The fact that California state officials would insert themselves in an attempt to oust President Donald Trump is not surprising. What is, however, is “included in these documents were ‘misinformation briefings’ emails that were compiled by communications firm SKDK, that lists Biden for President as their top client of 2020.”
The communications firm, SKDKnickerbocker, shared the “misinformation daily briefings” with California officials. Those officials then passed the information on to the social media giants for censorship. Judicial Watch President Tom Fitton said, “these new documents suggest a conspiracy against the First Amendment rights of Americans by the California Secretary of State, the Biden campaign operation, and Big Tech.”

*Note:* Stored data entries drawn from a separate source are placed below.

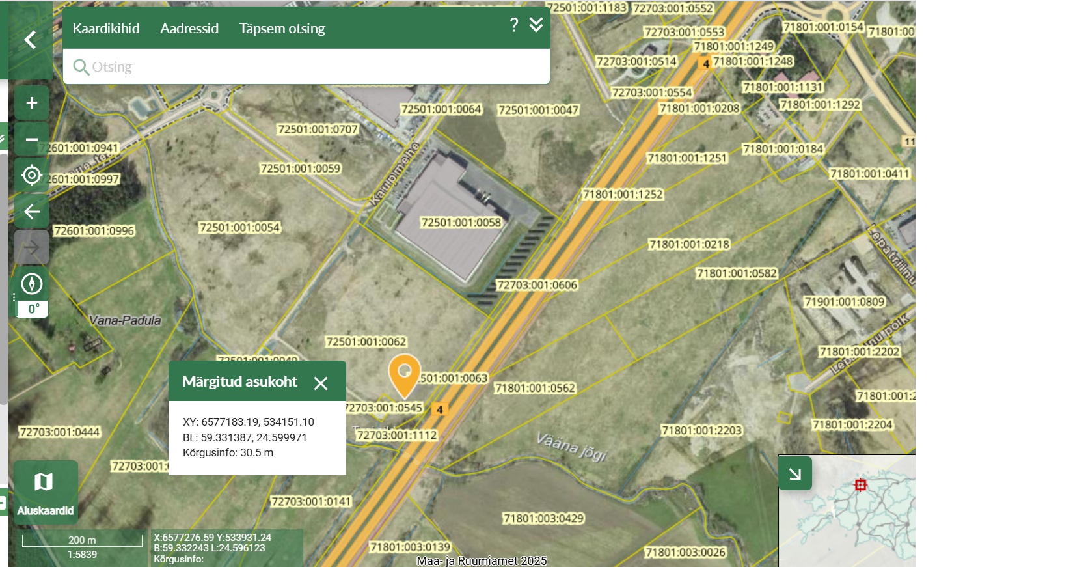Click into the Otsing search field
Screen dimensions: 1086x567
[312, 67]
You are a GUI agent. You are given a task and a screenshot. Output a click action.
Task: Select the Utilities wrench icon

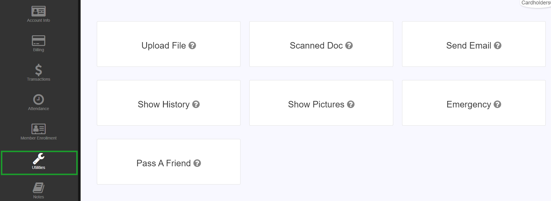(39, 158)
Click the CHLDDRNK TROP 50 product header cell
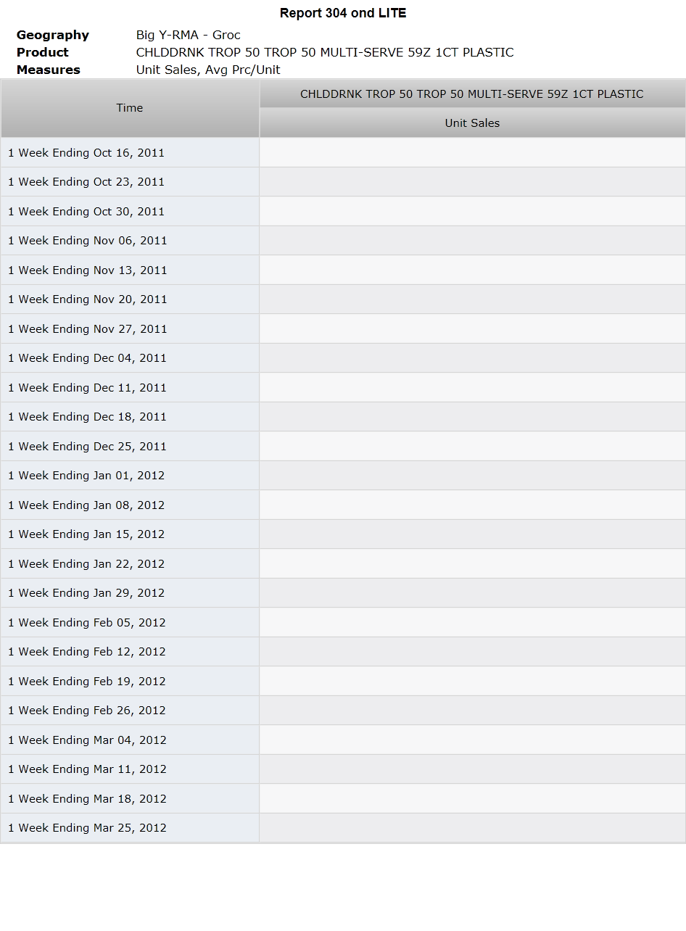 tap(472, 94)
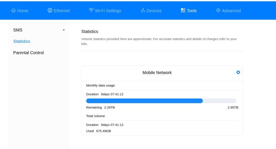Click the Used 675.49GB value
276x149 pixels.
[x=104, y=131]
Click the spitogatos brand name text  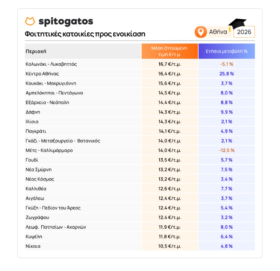[x=66, y=22]
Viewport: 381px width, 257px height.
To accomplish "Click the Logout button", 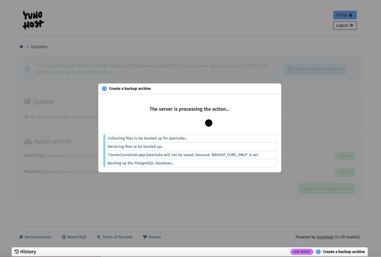I will [x=345, y=25].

Judicial Watch obtained the records through the California Public Records Act (CPRA) requests to the Office of the California Secretary of State “for records related to the Office of Election Cybersecurity’s database of social media posts; communications with social media companies; and other social media-related records regarding the 2020 elections.”
Judicial Watch made the request after a report surfaced in December of 2020 that “the Office of Election Cybersecurity in the California Secretary of State’s office monitored and tracked social media posts, decided if they were misinformation, stored the posts in an internal database coded by threat level, and on 31 different occasions requested posts be removed.”
Jenna Dresner, senior public information officer of the Office of Election Cybersecurity stated, “we don’t take down posts, that is not our role to play. We alert potential sources of misinformation to the social media companies and we let them make that call based on community standards they created.”
However, “In 24 cases, the social media companies agreed and either took down the posts or flagged them as misinformation, according to Jenna Dresner” Judicial Watch reported.